■ Required task: Reproduce, word for word, the text below on the appointment of an interim chief executive officer.

━━━━━ Extract provided ━━━━━

Appointment of Interim
Chief Executive Officer
As a
result of Mr. Thompson’s departure from the Company, on March 26, 2026 (March 27, 2026 in Australia), the Board,
at the recommendation of the Compensation and Nominating Committee of the Board, appointed Mr. Garold Spindler, the current Executive
Chair of the Board and former Chief Executive Officer of the Company, to serve as the Company’s Interim Chief Executive Officer
(“Interim CEO”), effective as of April 1, 2026 (the “Effective Date”). Mr. Spindler will continue to
serve on the Board as a director.
Mr. Spindler,
age 78, has served as Executive Chair of the Board since May 2023, and previously served as Managing Director of the Board and Chief
Executive Officer of the Company from August 2018 to May 2023. Prior to that, Mr. Spindler served as the Chief Executive
Officer of Coronado Group LLC from its formation in 2011 until October 2018. He also served as the Chief Executive Officer at Coronado
Group HoldCo LLC from December 2017 until August 2018. Mr. Spindler has 50 years’ experience in the coal industry
and has held several key executive positions at some of the world’s largest coal companies, including Chief Executive Officer of
UK Coal, President and Chief Executive Officer of Amax Coal Company (U.S.), and President and Chief Executive Officer of Pittston Coal
Company. Mr. Spindler earned both a B.S. and M.S. in Mining Engineering from West Virginia University, and a Masters of Management
from Stanford University.
The terms
of Mr. Spindler’s appointment shall be governed by an employment agreement, dated as of March 27, 2026, between the Company
and Mr. Spindler (the “Agreement”). As of the Effective Date, the Agreement terminates and replaces the prior Employment
Agreement, between the Company and Mr. Spindler, dated May 25, 2023. Pursuant to the Agreement, Mr. Spindler will receive
an annual base salary of $1,250,000 (prorated for the portion of 2026 that he serves as Interim CEO). Additionally, Mr. Spindler
may be eligible to participate in short-term incentive arrangements and other employee benefit plans offered by the Company from time
to time to senior executives, except that Mr. Spindler is not entitled to participate in any long-term incentive plan of the Company.

━━━━━ Provided data ━━━━━

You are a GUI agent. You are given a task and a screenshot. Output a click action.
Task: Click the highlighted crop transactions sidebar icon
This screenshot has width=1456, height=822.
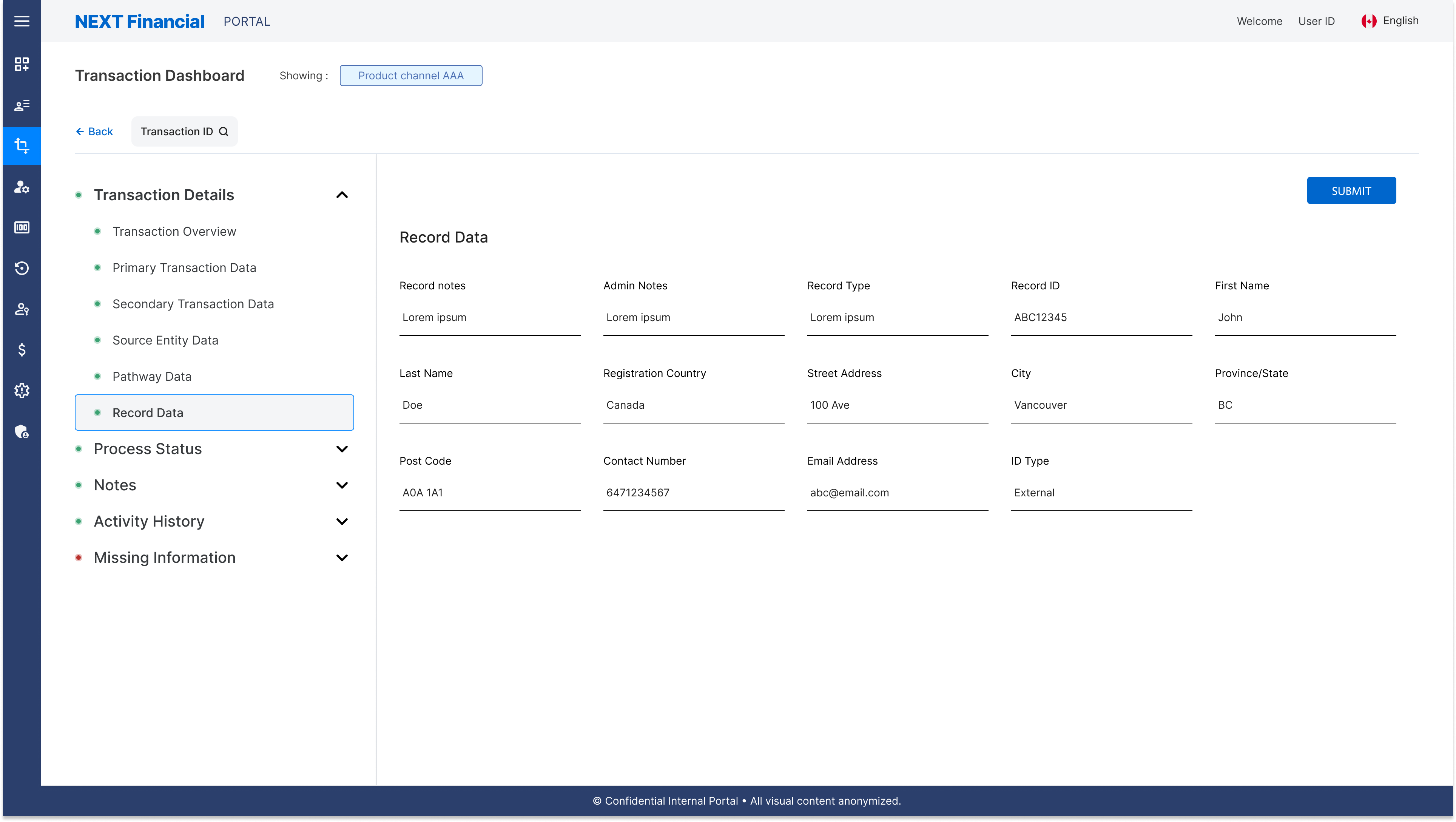click(x=22, y=145)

━━━━━

■ Reply to the task:
Appointment of Interim
Chief Executive Officer
As a
result of Mr. Thompson’s departure from the Company, on March 26, 2026 (March 27, 2026 in Australia), the Board,
at the recommendation of the Compensation and Nominating Committee of the Board, appointed Mr. Garold Spindler, the current Executive
Chair of the Board and former Chief Executive Officer of the Company, to serve as the Company’s Interim Chief Executive Officer
(“Interim CEO”), effective as of April 1, 2026 (the “Effective Date”). Mr. Spindler will continue to
serve on the Board as a director.
Mr. Spindler,
age 78, has served as Executive Chair of the Board since May 2023, and previously served as Managing Director of the Board and Chief
Executive Officer of the Company from August 2018 to May 2023. Prior to that, Mr. Spindler served as the Chief Executive
Officer of Coronado Group LLC from its formation in 2011 until October 2018. He also served as the Chief Executive Officer at Coronado
Group HoldCo LLC from December 2017 until August 2018. Mr. Spindler has 50 years’ experience in the coal industry
and has held several key executive positions at some of the world’s largest coal companies, including Chief Executive Officer of
UK Coal, President and Chief Executive Officer of Amax Coal Company (U.S.), and President and Chief Executive Officer of Pittston Coal
Company. Mr. Spindler earned both a B.S. and M.S. in Mining Engineering from West Virginia University, and a Masters of Management
from Stanford University.
The terms
of Mr. Spindler’s appointment shall be governed by an employment agreement, dated as of March 27, 2026, between the Company
and Mr. Spindler (the “Agreement”). As of the Effective Date, the Agreement terminates and replaces the prior Employment
Agreement, between the Company and Mr. Spindler, dated May 25, 2023. Pursuant to the Agreement, Mr. Spindler will receive
an annual base salary of $1,250,000 (prorated for the portion of 2026 that he serves as Interim CEO). Additionally, Mr. Spindler
may be eligible to participate in short-term incentive arrangements and other employee benefit plans offered by the Company from time
to time to senior executives, except that Mr. Spindler is not entitled to participate in any long-term incentive plan of the Company.